We already have made sacrifices to protect ourselves as a result of the terrorist activities, and we likely will need to make more in the future. War is like that. One example is increased airport security. Those of us who travel by air try to be more tolerant of carry-on-baggage checks, longer lines at security checkpoints and random searches. And if you are flying into Ronald Reagan Washington National Airport, be careful not to drink too much coffee, because you will not be allowed to get out of your seat to go to the bathroom during the last half-hour of the flight. Our world has changed in big and little ways. It's not as convenient.
We already have sacrificed some of our privacy rights. War is like that. An appeals court recently ruled that the Justice Department has broad powers to use wiretaps under the USA PATRIOT Act. This will permit us to cast a wider net while looking for possible terrorist activity. Foreign nationals can be held without immediately being charged with a crime. With the passage of the Homeland Security bill, a number of agencies are being realigned, allowing them better to coordinate the information they have about us. These changes would be intolerable were it not for the current situation.
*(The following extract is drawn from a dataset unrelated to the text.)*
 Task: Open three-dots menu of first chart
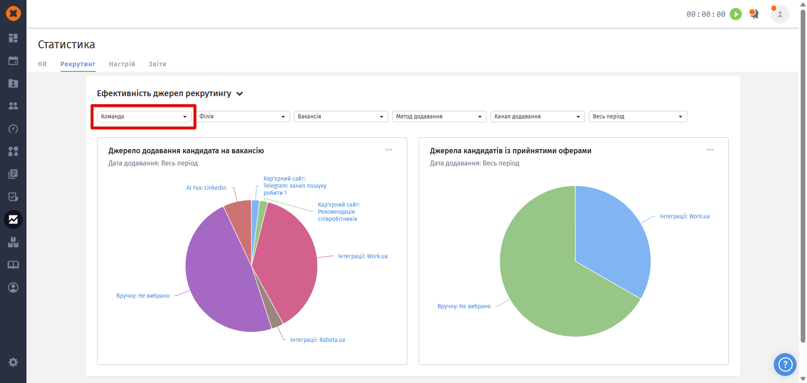pyautogui.click(x=389, y=150)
Even so our nation is quite vulnerable to attack. As a freedom-loving people, we do not easily or lightly take the steps necessary to shut down all the possible avenues of attack from terrorists. Why is it necessary that we act now to analyze and use the information available to us? Because our enemy has chosen to hide among us. He pretends to be one of us while planning and preparing for the next attack. He chooses civilian targets of opportunity. He does not put on a uniform that says, "I am your enemy." This war is like that. To protect ourselves we must access and sift through all available information to uncover and thwart the enemies among us.
If we do not find better ways to use the information at hand to identify enemies in our midst, greater restrictions to our civil liberties could be triggered by the next terrorist act. To stop terrorists, the government needs as much information about them as possible. Lacking that information, or the effective use of available information, the government may be forced to place more restrictive and sweeping controls on the entire population.
The broader wiretap authority for the Justice Department is an example of the diminution of our privacy that allows the government to gather the information it needs. The inspections and restrictions involved in air travel are examples of the government controlling the entire population to control the terrorists. These blanketing restrictions could spread further into our lives if we fail to make appropriate and timely use of the information available.
Consider the situation in Israel, which is fielding a largely conventional military force against soldiers who have chosen to blend into a civilian population. Israel has restricted the liberty of its Jewish citizens and even more greatly restricted the liberties of the Palestinian population in which a jihadist enemy has hidden. Yet horrible acts of terrorism still occur. Whatever your opinion of the Israeli-Palestinian conflict, it does not change the fact that one mode of warfare from that conflict has arrived in our land --terrorism--along with those who would commit these acts. We must be most effective in rooting out these terrorists.
The United States is an information-based society. We need to capitalize on our advantages. Our sophisticated computer technology can assimilate the data gathered by various interconnected computer networks and identify the characteristics of terrorist activity, as well as the threats they pose. Researchers at the Department of Defense have begun to develop the Total Information Awareness (TIA) system. This system would sift through massive amounts of data, correlating information from a wide variety of existing sources, comparing the information to established patterns consistent with terrorist activity and flagging those situations most in need of attention.